ABOUT THE CONTEST: LEETCODE #WEEKLY CONTEST 326
This contest was organized by leetcode on 1 January 2023. In this contest, there are 4 questions, and 90 min given to you to solve these questions. The ranking was based on the following:
- Maximum point.
- Overall less time to solve all the problems.
- One wrong submission was a 5-minute penalty.
LINK OF THE CONTEST: https://leetcode.com/contest/weekly-contest-326/
OVERVIEW OF ALL CONTEST QUESTIONS:
|
Problem Name |
Difficulty |
Total Points |
Approx. time taken by me |
Number of Submissions by me |
|---|---|---|---|---|
|
Count the Digits That Divide a Number |
Easy |
3 |
7 |
1 |
|
Distinct Prime Factors of Product of Array |
Medium |
4 |
10 |
1 |
|
Partition String Into Substrings With Values at Most K |
Medium |
5 |
10 |
1 |
|
Closest Prime Numbers in Range |
Medium |
5 |
20 |
1 |
LET’S DISCUSS THE QUESTIONS:
Problem 1: Count the Digits That Divide a Number
Approach: Initialize a variable ans to count the matching digits. Create a copy of num named num1 for processing. Start a loop that continues until num1 becomes 0. Get the last digit of num1 by taking the remainder when divided by 10. If divisible, increment the ans. Remove the last digit by integer division by 10. Return the (ans) count of digits that is divide num.
Time complexity : O(N)
Space complexity : O(1)
Problem 2: Distinct Prime Factors of Product of Array
Approach: This code counts the total number of distinct prime factors to given vector of integers. To solve this iterating through the numbers and factorizing each one to find its prime factors, and storing them into set. The size of the set at the end represents the count of distinct prime factors.

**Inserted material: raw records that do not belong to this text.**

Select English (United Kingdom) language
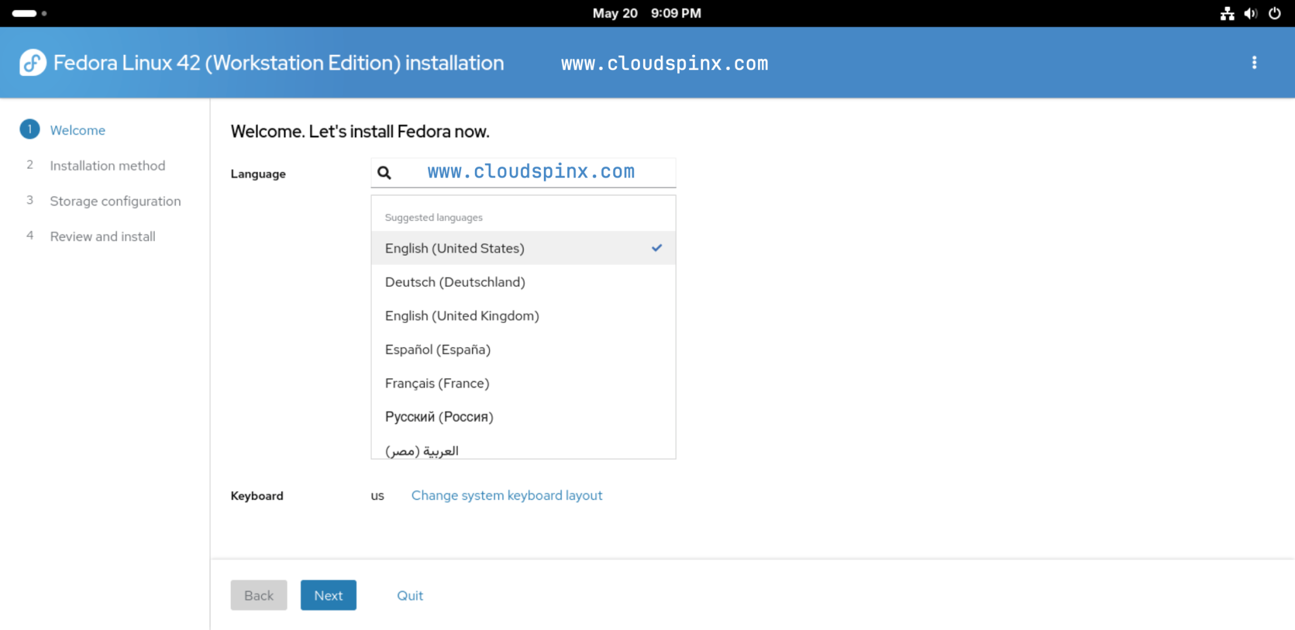Image resolution: width=1295 pixels, height=630 pixels. tap(462, 315)
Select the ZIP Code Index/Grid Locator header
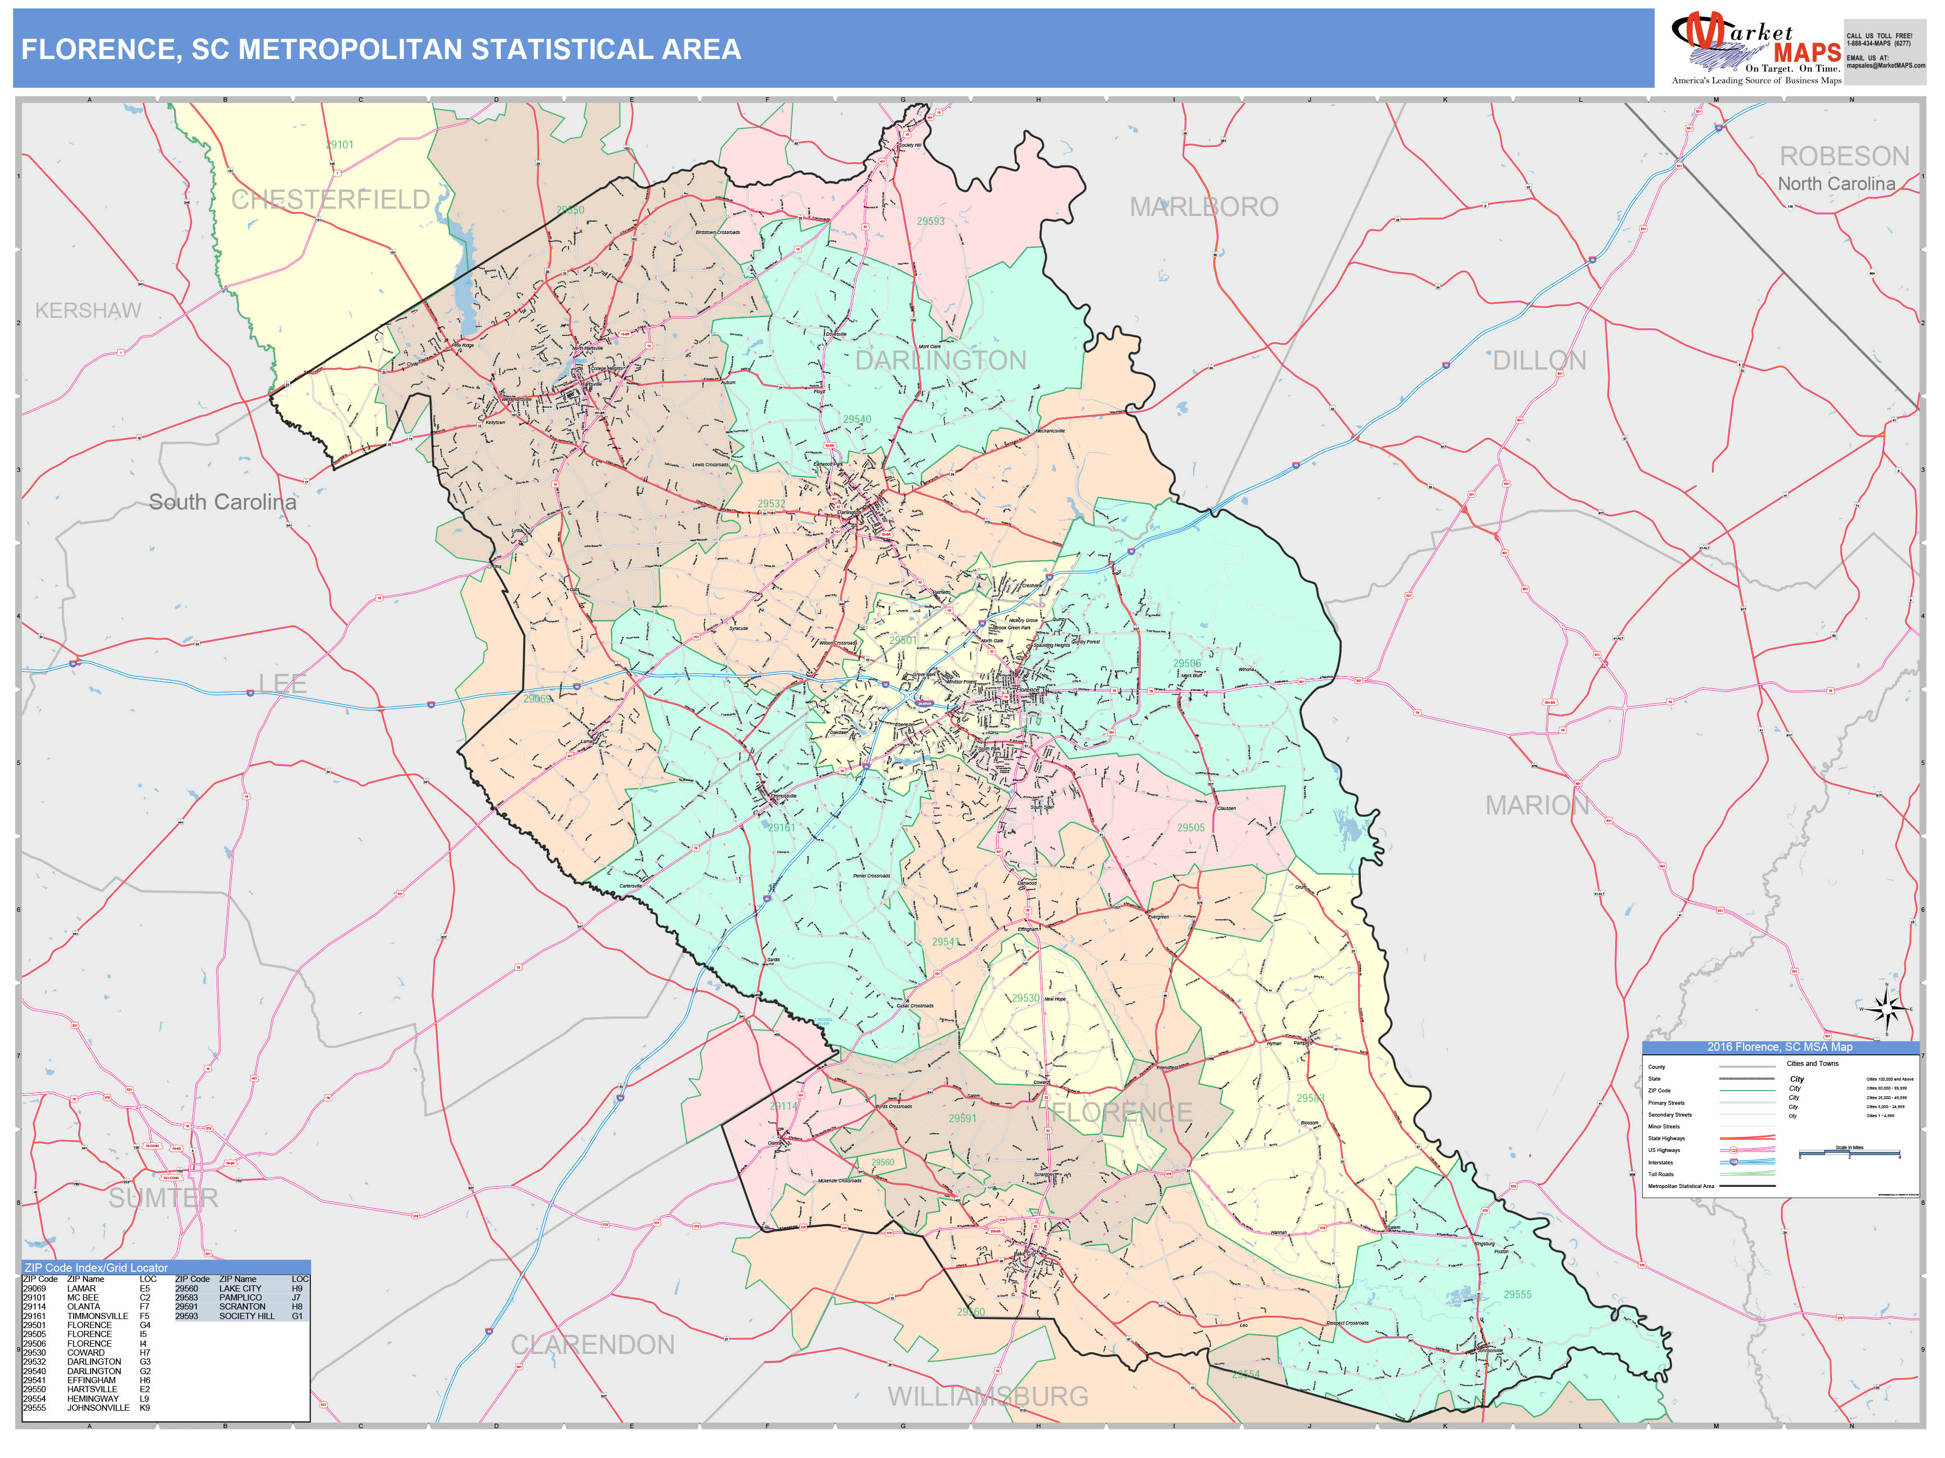Viewport: 1945px width, 1458px height. (x=96, y=1267)
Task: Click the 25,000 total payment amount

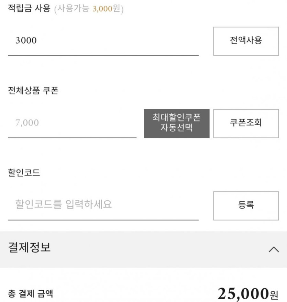Action: [x=243, y=294]
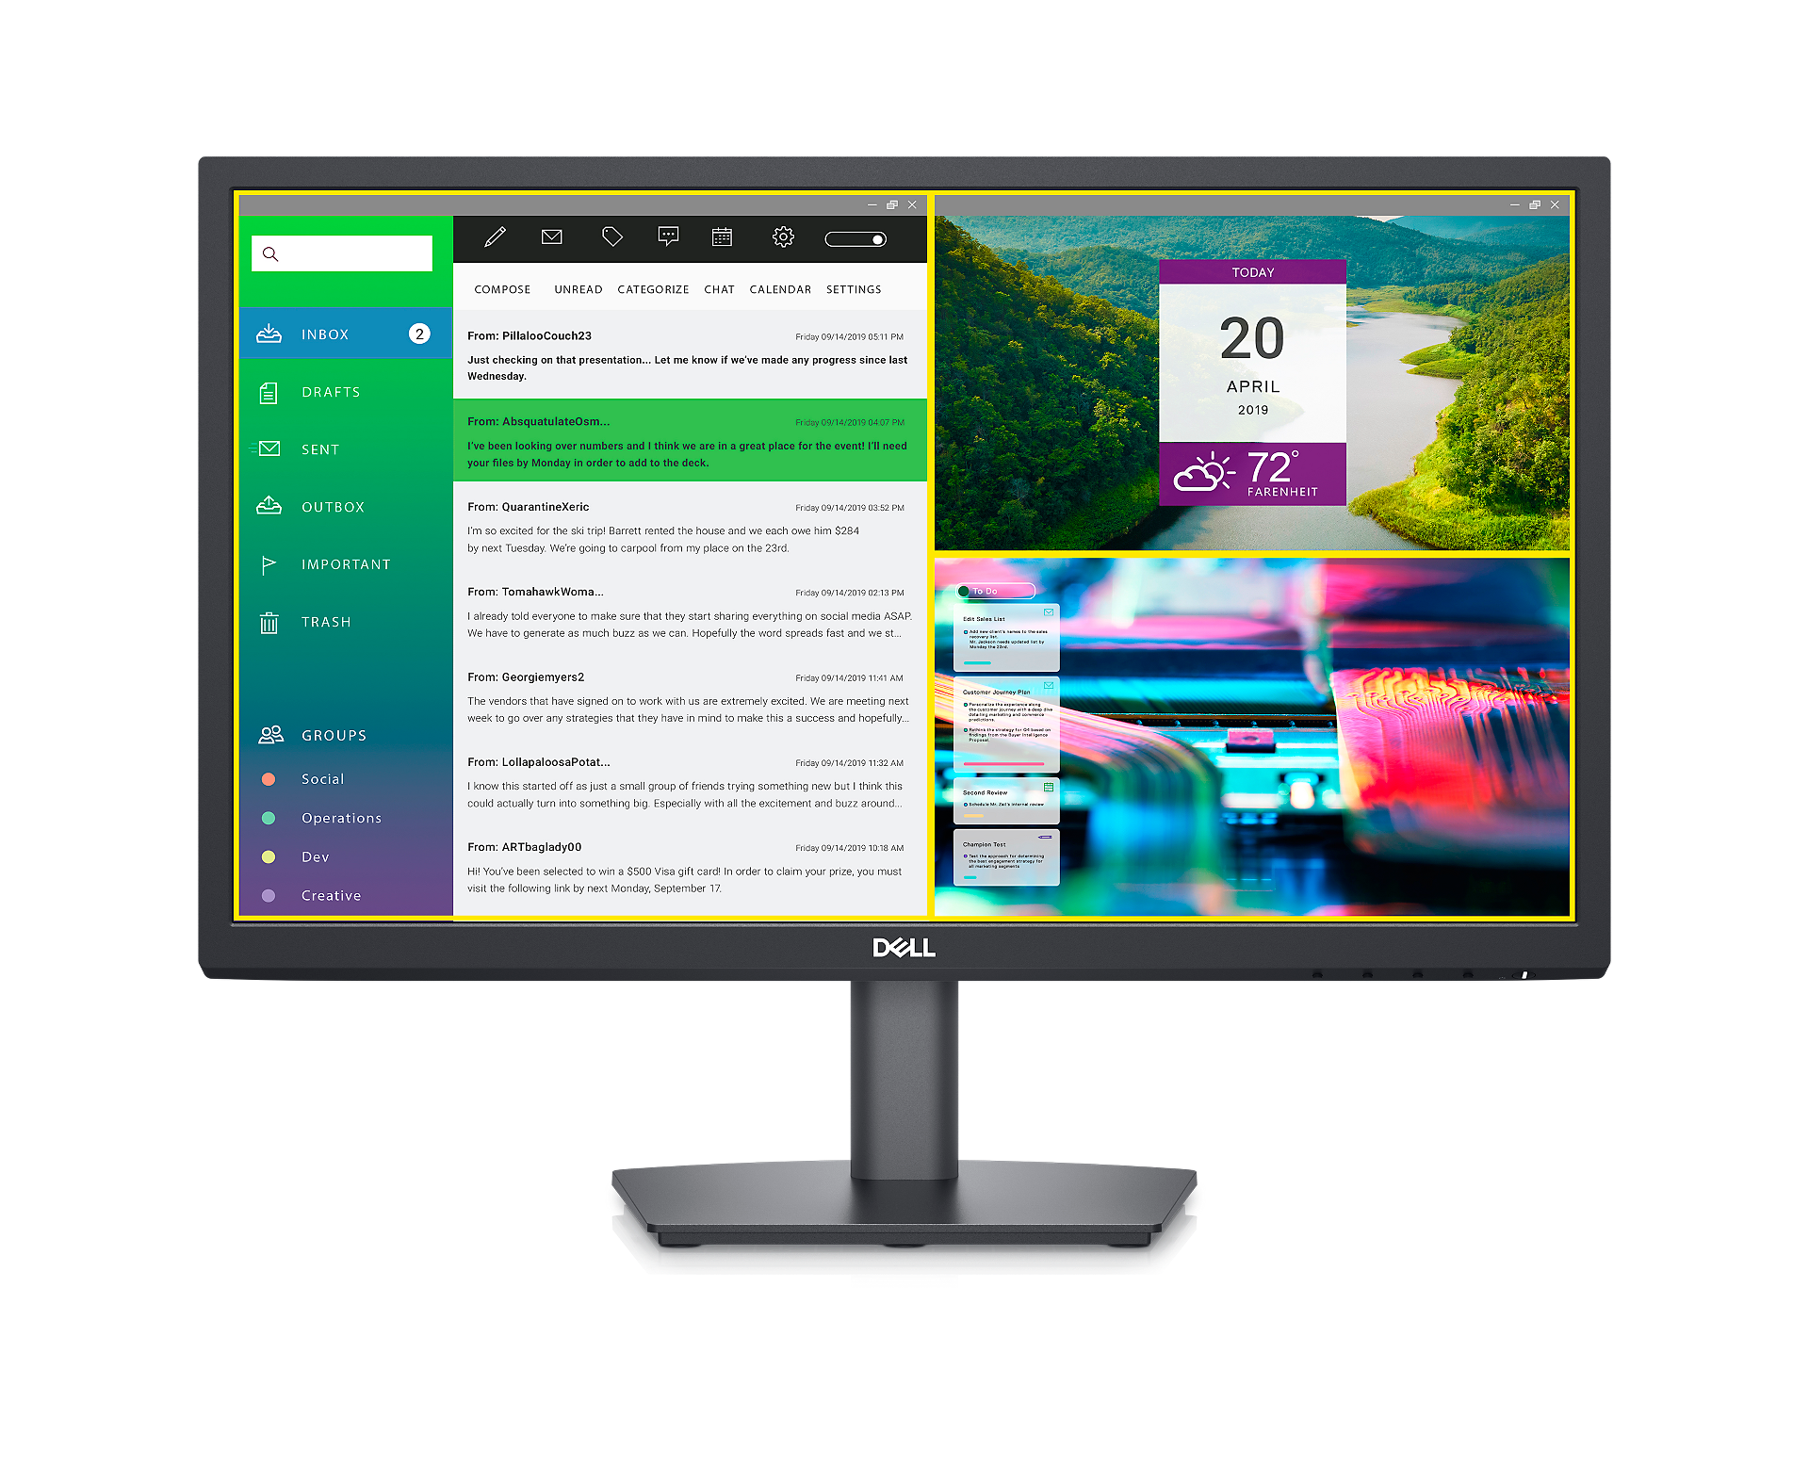Viewport: 1809px width, 1467px height.
Task: Click CATEGORIZE menu item
Action: click(x=654, y=290)
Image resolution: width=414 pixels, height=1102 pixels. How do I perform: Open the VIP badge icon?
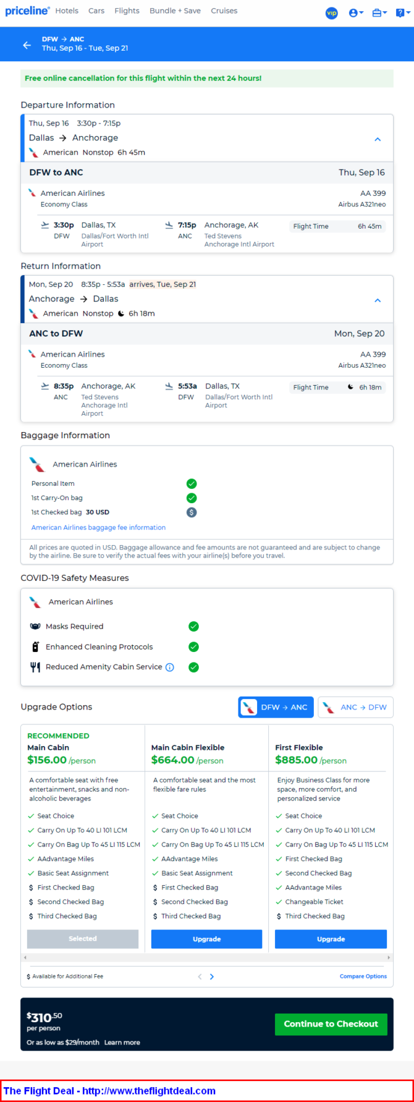click(332, 12)
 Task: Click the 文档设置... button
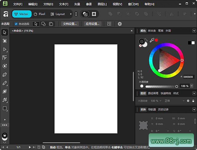click(70, 24)
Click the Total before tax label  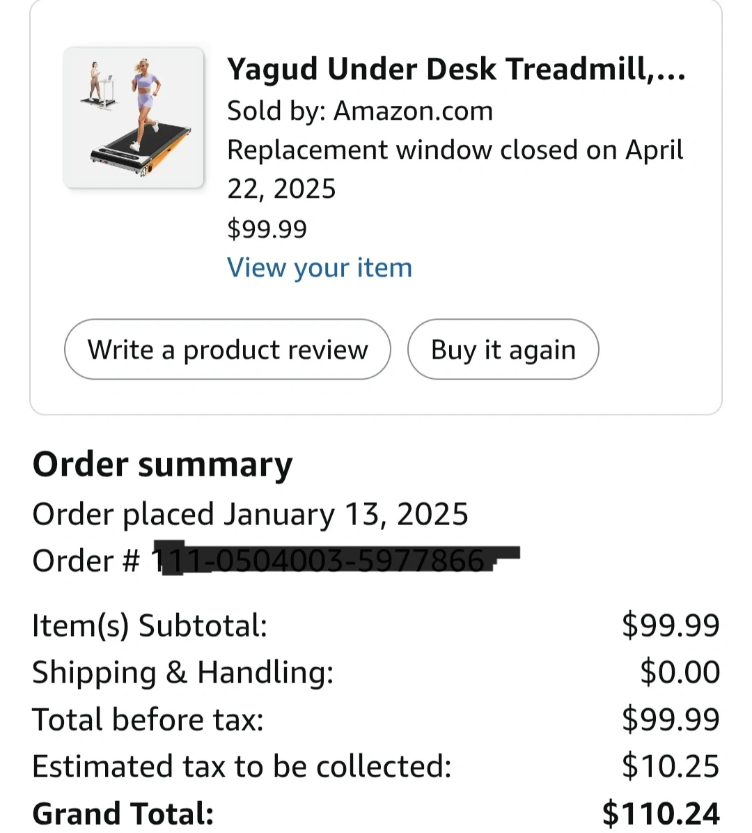tap(148, 719)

Time complexity : O(n*sqrt(Max_num))
Space complexity : O(k)
Problem 3: Partition String Into Substrings With Values at Most K
Approach: Find the counts how many minimum partitions can be formed, such that each partition represents an integer, and no integer in any partition greater than k. It iterates through the string, accumulating digits to form integers. When the integer greater than k, it starts a new partition and counts increase. The code returns the minimum number of partitions required to satisfy this condition or -1 if it is not possible.
Time complexity : O(N)
Space complexity : O(1)
Problem 4: Closest Prime Numbers in Range
Approach: We need to find the pair of prime numbers with the smallest difference within a given range [left, right]. is use to array which store identify of prime numbers in that range, then calculates the difference between adjacent primes to find the closest pair. If a pair is found, it returns {l, r} otherwise, it returns {-1, -1}.
Time complexity : O(Right * log(log(Right)))
Space complexity : O(Right)
Conclusion:
At the end, I solve all 4 question and I got 17 out of 17 points. I give my best for this Contest.